In dit artikel ga ik in op de inhoud van dat mandje. Op wat erin zit en wat er ontbreekt. En waarom het gevolg daarvan is dat het “inflatie-cijfer” in de krant niet het hele verhaal vertelt over de ontwikkeling van onze koopkracht.
Hoe moet je de CPI interpreteren?
Op de StatLine website van het CBS vind je de ontwikkeling van de CPI.
De CPI is een indexcijfer, dat zowel op maand- als op jaarbasis wordt gemeten. Dit cijfer wordt vergeleken met hetzelfde cijfer in dezelfde periode in het voorgaande jaar.
Dan krijg je dus een percentage groei of daling van dat indexcijfer.
Voor de onoplettende lezer, klinkt het allemaal logisch. We merken allemaal dat dingen langzaam duurder worden. En sommige dingen heel snel; zoals huizen of onze zorgverzekering.
Maar de meeste Nederlanders hebben geen idee wat er nu eigenlijk gemeten wordt wanneer dit inflatiecijfer genoemd wordt in de krant of het 8-uur journaal.
Terwijl ze het gevolg wel rechtstreeks voelen in hun portemonnee.
Welke consumenten goederen- en diensten worden gemeten in de CPI?

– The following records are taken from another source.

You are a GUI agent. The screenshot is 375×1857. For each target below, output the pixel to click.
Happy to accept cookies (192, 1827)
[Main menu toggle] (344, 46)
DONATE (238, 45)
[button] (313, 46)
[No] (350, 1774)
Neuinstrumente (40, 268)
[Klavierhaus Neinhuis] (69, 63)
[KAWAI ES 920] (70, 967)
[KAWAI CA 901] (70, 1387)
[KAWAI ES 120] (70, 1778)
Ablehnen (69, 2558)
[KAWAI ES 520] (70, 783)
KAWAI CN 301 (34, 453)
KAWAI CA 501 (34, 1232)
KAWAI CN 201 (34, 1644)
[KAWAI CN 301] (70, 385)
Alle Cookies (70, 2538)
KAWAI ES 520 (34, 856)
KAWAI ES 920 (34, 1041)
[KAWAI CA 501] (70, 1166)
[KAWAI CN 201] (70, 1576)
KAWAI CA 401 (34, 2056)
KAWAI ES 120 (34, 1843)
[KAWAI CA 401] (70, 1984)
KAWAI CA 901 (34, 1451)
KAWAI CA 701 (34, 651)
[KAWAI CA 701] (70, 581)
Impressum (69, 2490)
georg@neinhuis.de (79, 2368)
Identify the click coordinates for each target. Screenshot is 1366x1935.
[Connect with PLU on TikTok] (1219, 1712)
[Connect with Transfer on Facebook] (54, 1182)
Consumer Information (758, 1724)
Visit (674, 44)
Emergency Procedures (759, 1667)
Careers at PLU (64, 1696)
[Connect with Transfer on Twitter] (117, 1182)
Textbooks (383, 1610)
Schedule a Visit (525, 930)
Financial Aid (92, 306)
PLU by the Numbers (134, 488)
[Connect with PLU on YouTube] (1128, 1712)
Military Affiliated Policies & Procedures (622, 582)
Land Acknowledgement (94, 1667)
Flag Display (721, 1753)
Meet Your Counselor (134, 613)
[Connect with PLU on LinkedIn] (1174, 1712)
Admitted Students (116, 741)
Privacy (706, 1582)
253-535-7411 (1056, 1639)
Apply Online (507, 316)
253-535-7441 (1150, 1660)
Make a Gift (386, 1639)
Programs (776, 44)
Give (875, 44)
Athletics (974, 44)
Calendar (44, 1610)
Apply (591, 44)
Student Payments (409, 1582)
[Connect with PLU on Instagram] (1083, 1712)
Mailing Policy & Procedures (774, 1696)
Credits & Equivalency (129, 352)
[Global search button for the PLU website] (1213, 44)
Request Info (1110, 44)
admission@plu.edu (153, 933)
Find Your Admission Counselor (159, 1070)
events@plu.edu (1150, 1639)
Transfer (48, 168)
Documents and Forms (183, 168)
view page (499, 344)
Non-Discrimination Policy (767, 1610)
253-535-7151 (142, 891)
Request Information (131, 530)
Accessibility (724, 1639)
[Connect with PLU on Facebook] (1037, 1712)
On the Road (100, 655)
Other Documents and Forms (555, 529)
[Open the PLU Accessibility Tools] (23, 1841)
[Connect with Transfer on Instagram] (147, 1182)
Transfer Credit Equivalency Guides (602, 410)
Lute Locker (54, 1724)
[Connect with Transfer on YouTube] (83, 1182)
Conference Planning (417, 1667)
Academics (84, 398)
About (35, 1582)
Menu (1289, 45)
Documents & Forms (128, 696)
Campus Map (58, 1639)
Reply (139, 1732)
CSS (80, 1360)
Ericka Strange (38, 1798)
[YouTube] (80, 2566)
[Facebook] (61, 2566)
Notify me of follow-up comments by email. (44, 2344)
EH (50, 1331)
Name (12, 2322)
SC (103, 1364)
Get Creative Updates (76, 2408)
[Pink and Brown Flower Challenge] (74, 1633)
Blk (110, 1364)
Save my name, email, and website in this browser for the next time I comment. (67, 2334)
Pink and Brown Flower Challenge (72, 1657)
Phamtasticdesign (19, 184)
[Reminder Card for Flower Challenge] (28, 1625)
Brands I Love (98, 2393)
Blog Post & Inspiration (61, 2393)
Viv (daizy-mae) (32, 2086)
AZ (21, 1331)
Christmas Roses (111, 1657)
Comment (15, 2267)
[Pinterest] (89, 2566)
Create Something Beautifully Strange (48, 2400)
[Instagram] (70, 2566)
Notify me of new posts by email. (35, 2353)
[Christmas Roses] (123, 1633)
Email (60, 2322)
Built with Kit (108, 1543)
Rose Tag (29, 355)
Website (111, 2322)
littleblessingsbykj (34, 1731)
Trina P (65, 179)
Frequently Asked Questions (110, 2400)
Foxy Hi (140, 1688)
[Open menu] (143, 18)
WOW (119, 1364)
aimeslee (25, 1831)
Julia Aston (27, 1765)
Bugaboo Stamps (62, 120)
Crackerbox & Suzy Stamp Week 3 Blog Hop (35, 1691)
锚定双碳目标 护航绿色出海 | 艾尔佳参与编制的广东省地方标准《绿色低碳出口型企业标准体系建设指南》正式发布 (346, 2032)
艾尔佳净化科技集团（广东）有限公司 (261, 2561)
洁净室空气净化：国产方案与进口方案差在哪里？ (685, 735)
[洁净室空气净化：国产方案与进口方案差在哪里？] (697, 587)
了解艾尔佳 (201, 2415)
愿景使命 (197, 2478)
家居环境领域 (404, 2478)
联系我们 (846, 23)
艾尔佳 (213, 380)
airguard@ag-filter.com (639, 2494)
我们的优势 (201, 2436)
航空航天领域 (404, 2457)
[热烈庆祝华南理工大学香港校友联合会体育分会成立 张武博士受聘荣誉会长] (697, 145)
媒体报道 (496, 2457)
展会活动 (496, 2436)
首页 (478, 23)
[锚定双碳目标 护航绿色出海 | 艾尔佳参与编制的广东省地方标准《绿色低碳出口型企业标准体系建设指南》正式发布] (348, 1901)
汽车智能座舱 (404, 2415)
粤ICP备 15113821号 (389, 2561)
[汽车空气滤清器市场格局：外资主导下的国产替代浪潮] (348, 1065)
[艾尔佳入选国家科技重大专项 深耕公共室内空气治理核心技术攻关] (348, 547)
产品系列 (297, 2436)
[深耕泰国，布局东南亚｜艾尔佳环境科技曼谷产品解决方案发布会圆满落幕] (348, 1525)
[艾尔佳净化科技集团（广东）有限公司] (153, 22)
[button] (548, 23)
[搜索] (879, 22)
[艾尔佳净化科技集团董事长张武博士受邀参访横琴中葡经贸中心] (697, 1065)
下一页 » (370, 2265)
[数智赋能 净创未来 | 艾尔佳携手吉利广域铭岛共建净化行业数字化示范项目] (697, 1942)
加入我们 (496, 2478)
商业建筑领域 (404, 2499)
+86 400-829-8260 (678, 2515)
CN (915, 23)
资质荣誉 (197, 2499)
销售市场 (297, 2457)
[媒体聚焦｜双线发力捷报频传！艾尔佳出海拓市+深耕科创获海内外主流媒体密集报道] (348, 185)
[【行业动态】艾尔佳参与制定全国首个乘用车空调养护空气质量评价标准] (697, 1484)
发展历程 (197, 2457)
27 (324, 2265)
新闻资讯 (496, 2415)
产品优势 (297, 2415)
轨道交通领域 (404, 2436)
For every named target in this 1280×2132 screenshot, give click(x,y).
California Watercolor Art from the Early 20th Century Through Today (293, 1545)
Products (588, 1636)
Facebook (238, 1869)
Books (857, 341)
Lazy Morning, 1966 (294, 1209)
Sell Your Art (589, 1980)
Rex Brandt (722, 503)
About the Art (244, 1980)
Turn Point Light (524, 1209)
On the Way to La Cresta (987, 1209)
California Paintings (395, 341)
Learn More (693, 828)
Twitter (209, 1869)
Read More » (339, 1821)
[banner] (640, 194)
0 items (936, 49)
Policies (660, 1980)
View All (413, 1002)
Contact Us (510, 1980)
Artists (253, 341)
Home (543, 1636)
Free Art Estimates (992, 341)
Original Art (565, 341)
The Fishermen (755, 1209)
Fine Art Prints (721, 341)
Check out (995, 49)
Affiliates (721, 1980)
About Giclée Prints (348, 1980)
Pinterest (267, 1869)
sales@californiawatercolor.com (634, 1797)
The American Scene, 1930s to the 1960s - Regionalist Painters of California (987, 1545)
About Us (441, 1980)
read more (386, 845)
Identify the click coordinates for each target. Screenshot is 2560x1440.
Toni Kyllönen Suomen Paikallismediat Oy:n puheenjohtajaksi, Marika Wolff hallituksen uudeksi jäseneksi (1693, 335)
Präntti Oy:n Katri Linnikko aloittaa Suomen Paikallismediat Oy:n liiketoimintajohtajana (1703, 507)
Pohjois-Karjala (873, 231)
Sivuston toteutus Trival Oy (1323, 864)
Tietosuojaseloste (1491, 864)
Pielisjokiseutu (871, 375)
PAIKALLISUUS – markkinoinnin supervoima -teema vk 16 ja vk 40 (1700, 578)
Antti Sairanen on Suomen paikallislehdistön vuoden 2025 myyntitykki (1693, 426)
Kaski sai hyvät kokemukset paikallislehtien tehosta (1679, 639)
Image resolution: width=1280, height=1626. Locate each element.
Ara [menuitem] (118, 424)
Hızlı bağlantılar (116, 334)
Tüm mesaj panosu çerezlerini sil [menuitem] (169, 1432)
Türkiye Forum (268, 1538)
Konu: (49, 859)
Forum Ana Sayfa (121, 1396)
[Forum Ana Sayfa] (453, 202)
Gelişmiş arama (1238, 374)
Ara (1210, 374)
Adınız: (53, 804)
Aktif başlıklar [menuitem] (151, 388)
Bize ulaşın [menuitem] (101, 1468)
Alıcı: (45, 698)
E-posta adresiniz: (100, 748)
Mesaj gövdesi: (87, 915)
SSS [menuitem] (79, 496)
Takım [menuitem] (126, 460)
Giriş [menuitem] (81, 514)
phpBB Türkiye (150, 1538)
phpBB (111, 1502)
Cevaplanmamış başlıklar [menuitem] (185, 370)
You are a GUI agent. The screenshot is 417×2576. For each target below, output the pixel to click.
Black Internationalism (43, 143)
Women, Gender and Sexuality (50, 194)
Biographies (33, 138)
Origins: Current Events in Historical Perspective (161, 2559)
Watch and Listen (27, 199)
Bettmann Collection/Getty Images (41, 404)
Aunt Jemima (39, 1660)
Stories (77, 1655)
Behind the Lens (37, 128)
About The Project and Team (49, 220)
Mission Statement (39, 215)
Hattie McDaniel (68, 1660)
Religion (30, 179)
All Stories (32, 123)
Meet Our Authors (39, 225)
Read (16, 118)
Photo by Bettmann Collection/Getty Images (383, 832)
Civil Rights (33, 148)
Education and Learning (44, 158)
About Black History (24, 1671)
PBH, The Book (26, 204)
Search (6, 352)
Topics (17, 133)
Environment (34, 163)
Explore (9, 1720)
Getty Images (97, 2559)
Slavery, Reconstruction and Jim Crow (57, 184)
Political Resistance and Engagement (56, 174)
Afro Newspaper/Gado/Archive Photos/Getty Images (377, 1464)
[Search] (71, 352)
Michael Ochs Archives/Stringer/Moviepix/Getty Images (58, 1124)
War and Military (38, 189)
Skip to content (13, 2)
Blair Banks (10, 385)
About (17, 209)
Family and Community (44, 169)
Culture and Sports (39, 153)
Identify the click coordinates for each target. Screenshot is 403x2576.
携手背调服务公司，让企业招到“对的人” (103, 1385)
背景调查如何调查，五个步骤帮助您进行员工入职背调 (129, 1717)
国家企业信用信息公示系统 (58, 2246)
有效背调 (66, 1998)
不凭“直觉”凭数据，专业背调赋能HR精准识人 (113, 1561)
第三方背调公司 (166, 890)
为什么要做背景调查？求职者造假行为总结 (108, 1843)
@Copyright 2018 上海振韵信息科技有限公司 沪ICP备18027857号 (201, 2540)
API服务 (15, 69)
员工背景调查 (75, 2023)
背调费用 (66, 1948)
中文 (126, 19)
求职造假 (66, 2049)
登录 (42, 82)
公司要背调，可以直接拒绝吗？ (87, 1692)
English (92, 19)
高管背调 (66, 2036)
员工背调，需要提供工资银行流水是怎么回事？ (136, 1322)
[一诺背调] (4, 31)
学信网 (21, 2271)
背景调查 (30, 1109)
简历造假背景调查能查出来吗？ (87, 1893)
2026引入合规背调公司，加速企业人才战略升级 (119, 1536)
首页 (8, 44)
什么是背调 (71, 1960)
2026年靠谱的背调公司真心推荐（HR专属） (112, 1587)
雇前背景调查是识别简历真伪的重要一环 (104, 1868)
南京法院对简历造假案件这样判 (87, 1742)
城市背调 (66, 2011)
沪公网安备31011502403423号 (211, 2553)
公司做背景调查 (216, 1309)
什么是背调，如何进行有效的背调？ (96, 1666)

Dat is uiteindelijk waar het om gaat.
Een “mandje” is een simplistische voorstelling die de associatie met een winkelmandje in de supermarkt oproept. Deels is dat een juiste associatie omdat de prijzen van producten in de supermarkt natuurlijk meewegen in de index. Maar er wordt véél meer meegeteld.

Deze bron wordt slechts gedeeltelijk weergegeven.